**FRAGMENTO PROPORCIONADO**
******************************
Contra la opinión de Chenal, los guionistas decidieron que no era necesario que Héctor (Florindo Ferrario) —el condesito en la novela— y Julia hubieran consumado el adulterio. El libreto quedó a gusto de los escritores y, probablemente, de la censura argentina, lo que provoca un grave desequilibrio dramático en la escena en que, ante los alienistas y Alejandro, Héctor niega haber sido el amante de Julia. Además de la ausencia del hijo de la pareja, el clímax se traslada a las cabañas junto al río y la última imagen, de alto voltaje poético y necrofílico, presenta a Alejandro sumergiéndose en el agua con el cadáver de Julia en sus brazos, "en un viaje que no terminará nunca y en el que nadie podrá ya separarlos".

Petit de Murat vuelve a ofrecer en 1954 su adaptación del texto unamuniano a la Cinematográfica Filmex, de Gregorio Walerstein, quien la produce en México con el título de La entrega. La principal novedad de esta versión es su ambientación contemporánea, lo que acentúa el perfil melodramático y social del argumento. A la primera de estas características sirven también las interpretaciones de Marga López y Arturo de Córdova: apacible en el sufrimiento la de ella, alucinada en su determinación la de él. Julián Soler pone también todos los elementos escenográficos en juego: la arquitectura colonial, el mar y la tempestad, la escalera como metáfora siguiendo el modelo del melodrama hollywoodense...
El crucifijo no está en la cabaña de pescadores como símbolo de expiación y perdón, sino como prueba de la indiferencia de Dios ante el sufrimiento de los hombres. Por eso esta versión es la más explícita en cuanto al suicidio de Alejandro para consumar el amor más allá de la muerte:

—Yo no te quiero, no. Yo te... ¡No hay palabras para decirlo!
—Alejandro, dime, quién eres.
—Yo... nada más que tu hombre. El hombre que tú has hecho de mí. (...) Ya nada puede separarnos, Julia. Seguiremos nuestro viaje. Ya viene la marea para llevarnos juntos. ¡Te quiero!
******************************
**DATOS REGISTRADOS**
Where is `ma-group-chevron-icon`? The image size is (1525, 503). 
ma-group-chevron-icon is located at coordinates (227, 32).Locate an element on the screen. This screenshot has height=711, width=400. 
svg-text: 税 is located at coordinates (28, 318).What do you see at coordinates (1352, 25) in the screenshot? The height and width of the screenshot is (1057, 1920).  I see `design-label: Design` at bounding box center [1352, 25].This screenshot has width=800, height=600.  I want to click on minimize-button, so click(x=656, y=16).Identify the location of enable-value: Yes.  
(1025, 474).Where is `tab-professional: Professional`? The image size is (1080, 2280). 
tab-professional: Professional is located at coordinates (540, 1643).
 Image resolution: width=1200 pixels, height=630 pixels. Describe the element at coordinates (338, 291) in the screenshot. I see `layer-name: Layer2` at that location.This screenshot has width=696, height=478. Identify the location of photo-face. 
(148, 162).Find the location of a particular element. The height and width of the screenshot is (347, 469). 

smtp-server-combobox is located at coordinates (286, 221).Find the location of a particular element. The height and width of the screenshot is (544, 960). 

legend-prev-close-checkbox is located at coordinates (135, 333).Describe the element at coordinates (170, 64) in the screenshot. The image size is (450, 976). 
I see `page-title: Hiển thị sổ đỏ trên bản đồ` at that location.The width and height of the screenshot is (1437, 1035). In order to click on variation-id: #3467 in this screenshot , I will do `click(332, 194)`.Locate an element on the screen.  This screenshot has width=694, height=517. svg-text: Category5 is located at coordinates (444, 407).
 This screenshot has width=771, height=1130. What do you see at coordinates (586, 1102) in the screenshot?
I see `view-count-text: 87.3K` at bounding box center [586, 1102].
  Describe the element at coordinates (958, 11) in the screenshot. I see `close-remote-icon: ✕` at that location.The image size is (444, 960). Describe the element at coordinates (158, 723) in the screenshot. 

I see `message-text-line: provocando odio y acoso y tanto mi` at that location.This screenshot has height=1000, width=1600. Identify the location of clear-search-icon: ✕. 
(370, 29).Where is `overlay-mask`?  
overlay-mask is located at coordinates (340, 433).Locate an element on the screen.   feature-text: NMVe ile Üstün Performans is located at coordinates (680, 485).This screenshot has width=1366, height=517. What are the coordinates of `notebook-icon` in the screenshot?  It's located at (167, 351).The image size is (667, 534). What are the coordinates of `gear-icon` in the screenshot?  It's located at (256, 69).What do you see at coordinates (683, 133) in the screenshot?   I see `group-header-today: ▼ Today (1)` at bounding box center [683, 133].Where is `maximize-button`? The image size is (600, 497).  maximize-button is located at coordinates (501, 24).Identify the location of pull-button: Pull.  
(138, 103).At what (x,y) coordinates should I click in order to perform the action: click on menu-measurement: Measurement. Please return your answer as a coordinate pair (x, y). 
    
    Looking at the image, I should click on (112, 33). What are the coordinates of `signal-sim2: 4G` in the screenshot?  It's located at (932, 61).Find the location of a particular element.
******************************
**TAREA 1**
Copia el fragmento proporcionado desde "Petit de Murat" hasta "del melodrama hollywoodense..." y cambia el título "La entrega" por "La rendición".
**TAREA 2**
Según el fragmento sobre las adaptaciones cinematográficas, ¿en qué año vuelve Petit de Murat a ofrecer su adaptación a la Cinematográfica Filmex?
**TAREA 3**
Por favor, enumera todas las personas reales del mundo del cine (no los personajes de la historia) que se nombran en el fragmento proporcionado.
Los datos no son necesarios para resolver nada de lo que aquí se pide.

**SOLUCIÓN 1**
Petit de Murat vuelve a ofrecer en 1954 su adaptación del texto unamuniano a la Cinematográfica Filmex, de Gregorio Walerstein, quien la produce en México con el título de La rendición. La principal novedad de esta versión es su ambientación contemporánea, lo que acentúa el perfil melodramático y social del argumento. A la primera de estas características sirven también las interpretaciones de Marga López y Arturo de Córdova: apacible en el sufrimiento la de ella, alucinada en su determinación la de él. Julián Soler pone también todos los elementos escenográficos en juego: la arquitectura colonial, el mar y la tempestad, la escalera como metáfora siguiendo el modelo del melodrama hollywoodense...

**SOLUCIÓN 2**
En 1954.

**SOLUCIÓN 3**
Chenal, Florindo Ferrario, Petit de Murat, Gregorio Walerstein, Marga López, Arturo de Córdova y Julián Soler.